YOUR TASK »
Retype the following lines exactly as they appear.

PROVIDED MATERIAL »
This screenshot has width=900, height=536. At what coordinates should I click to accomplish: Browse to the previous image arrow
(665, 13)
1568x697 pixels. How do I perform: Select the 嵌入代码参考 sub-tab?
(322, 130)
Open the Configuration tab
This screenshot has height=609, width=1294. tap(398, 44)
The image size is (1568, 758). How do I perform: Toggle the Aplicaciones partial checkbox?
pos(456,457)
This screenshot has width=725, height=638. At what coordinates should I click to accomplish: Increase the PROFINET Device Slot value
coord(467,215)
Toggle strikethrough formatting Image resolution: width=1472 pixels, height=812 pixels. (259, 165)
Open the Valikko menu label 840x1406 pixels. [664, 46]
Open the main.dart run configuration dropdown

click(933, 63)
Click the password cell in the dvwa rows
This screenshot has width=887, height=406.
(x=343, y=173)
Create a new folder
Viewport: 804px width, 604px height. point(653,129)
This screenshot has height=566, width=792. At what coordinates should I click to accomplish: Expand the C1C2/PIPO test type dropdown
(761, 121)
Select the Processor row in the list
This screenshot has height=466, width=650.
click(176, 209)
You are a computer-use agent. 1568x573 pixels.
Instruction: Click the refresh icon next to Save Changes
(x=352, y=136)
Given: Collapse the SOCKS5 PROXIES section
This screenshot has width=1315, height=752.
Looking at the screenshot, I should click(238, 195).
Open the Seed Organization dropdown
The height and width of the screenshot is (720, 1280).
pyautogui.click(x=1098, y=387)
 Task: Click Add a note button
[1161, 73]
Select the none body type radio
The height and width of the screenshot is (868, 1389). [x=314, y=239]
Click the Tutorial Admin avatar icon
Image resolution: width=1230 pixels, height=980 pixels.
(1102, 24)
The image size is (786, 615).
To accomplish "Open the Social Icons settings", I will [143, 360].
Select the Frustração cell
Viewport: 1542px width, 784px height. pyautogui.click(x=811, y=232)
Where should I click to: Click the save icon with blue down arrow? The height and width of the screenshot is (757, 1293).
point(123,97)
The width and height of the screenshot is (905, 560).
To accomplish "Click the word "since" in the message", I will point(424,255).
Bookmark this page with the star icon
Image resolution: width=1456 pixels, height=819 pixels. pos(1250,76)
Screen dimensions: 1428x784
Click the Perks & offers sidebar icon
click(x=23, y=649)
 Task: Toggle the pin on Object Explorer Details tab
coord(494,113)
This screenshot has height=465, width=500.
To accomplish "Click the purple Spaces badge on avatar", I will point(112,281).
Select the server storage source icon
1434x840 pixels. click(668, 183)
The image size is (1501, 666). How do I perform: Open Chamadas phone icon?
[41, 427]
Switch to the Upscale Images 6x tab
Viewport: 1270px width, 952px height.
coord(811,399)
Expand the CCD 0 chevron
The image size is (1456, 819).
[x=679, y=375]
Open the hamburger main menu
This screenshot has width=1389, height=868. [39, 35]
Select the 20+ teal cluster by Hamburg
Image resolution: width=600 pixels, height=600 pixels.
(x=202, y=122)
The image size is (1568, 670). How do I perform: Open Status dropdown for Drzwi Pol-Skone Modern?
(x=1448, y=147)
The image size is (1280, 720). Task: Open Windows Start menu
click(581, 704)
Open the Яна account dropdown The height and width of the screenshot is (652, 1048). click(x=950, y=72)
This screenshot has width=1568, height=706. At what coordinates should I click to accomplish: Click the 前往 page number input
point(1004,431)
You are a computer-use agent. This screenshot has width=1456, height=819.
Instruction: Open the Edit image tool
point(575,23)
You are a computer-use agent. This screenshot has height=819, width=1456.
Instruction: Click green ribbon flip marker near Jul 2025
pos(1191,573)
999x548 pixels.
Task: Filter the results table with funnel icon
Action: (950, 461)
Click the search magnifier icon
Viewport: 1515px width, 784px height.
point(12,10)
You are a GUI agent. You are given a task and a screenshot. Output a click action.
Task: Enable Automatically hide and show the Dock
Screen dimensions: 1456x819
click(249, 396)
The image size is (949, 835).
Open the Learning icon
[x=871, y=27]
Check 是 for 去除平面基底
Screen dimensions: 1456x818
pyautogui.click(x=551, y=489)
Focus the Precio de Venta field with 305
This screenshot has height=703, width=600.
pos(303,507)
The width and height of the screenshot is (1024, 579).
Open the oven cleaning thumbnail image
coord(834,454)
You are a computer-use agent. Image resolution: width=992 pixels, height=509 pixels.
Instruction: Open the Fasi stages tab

THE RESPONSE »
This screenshot has width=900, height=536. At what coordinates should I click to accomplish: Browse to the previous image arrow
(665, 13)
1568x697 pixels. How do I perform: Select the 嵌入代码参考 sub-tab?
(322, 130)
Open the Configuration tab
This screenshot has height=609, width=1294. tap(398, 44)
The image size is (1568, 758). How do I perform: Toggle the Aplicaciones partial checkbox?
pos(456,457)
This screenshot has width=725, height=638. At what coordinates should I click to accomplish: Increase the PROFINET Device Slot value
coord(467,215)
Toggle strikethrough formatting Image resolution: width=1472 pixels, height=812 pixels. (259, 165)
Open the Valikko menu label 840x1406 pixels. [664, 46]
Open the main.dart run configuration dropdown

click(933, 63)
Click the password cell in the dvwa rows
This screenshot has width=887, height=406.
(x=343, y=173)
Create a new folder
Viewport: 804px width, 604px height. point(653,129)
This screenshot has height=566, width=792. At what coordinates should I click to accomplish: Expand the C1C2/PIPO test type dropdown
(761, 121)
Select the Processor row in the list
This screenshot has height=466, width=650.
click(176, 209)
You are a computer-use agent. 1568x573 pixels.
Instruction: Click the refresh icon next to Save Changes
(x=352, y=136)
Given: Collapse the SOCKS5 PROXIES section
This screenshot has width=1315, height=752.
Looking at the screenshot, I should click(238, 195).
Open the Seed Organization dropdown
The height and width of the screenshot is (720, 1280).
pyautogui.click(x=1098, y=387)
 Task: Click Add a note button
[1161, 73]
Select the none body type radio
The height and width of the screenshot is (868, 1389). [x=314, y=239]
Click the Tutorial Admin avatar icon
Image resolution: width=1230 pixels, height=980 pixels.
(1102, 24)
The image size is (786, 615).
To accomplish "Open the Social Icons settings", I will [143, 360].
Select the Frustração cell
Viewport: 1542px width, 784px height. pyautogui.click(x=811, y=232)
Where should I click to: Click the save icon with blue down arrow? The height and width of the screenshot is (757, 1293).
point(123,97)
The width and height of the screenshot is (905, 560).
To accomplish "Click the word "since" in the message", I will point(424,255).
Bookmark this page with the star icon
Image resolution: width=1456 pixels, height=819 pixels. pos(1250,76)
Screen dimensions: 1428x784
Click the Perks & offers sidebar icon
click(x=23, y=649)
 Task: Toggle the pin on Object Explorer Details tab
coord(494,113)
This screenshot has height=465, width=500.
To accomplish "Click the purple Spaces badge on avatar", I will point(112,281).
Select the server storage source icon
1434x840 pixels. click(668, 183)
The image size is (1501, 666). How do I perform: Open Chamadas phone icon?
[41, 427]
Switch to the Upscale Images 6x tab
Viewport: 1270px width, 952px height.
coord(811,399)
Expand the CCD 0 chevron
The image size is (1456, 819).
[x=679, y=375]
Open the hamburger main menu
This screenshot has width=1389, height=868. [39, 35]
Select the 20+ teal cluster by Hamburg
Image resolution: width=600 pixels, height=600 pixels.
(x=202, y=122)
The image size is (1568, 670). How do I perform: Open Status dropdown for Drzwi Pol-Skone Modern?
(x=1448, y=147)
The image size is (1280, 720). Task: Open Windows Start menu
click(581, 704)
Open the Яна account dropdown The height and width of the screenshot is (652, 1048). click(x=950, y=72)
This screenshot has width=1568, height=706. At what coordinates should I click to accomplish: Click the 前往 page number input
point(1004,431)
You are a computer-use agent. This screenshot has width=1456, height=819.
Instruction: Open the Edit image tool
point(575,23)
You are a computer-use agent. This screenshot has height=819, width=1456.
Instruction: Click green ribbon flip marker near Jul 2025
pos(1191,573)
999x548 pixels.
Task: Filter the results table with funnel icon
Action: (950, 461)
Click the search magnifier icon
Viewport: 1515px width, 784px height.
point(12,10)
You are a GUI agent. You are given a task and a screenshot. Output a click action.
Task: Enable Automatically hide and show the Dock
Screen dimensions: 1456x819
click(249, 396)
The image size is (949, 835).
Open the Learning icon
[x=871, y=27]
Check 是 for 去除平面基底
Screen dimensions: 1456x818
pyautogui.click(x=551, y=489)
Focus the Precio de Venta field with 305
This screenshot has height=703, width=600.
pos(303,507)
The width and height of the screenshot is (1024, 579).
Open the oven cleaning thumbnail image
coord(834,454)
You are a computer-use agent. Image resolution: width=992 pixels, height=509 pixels.
Instruction: Open the Fasi stages tab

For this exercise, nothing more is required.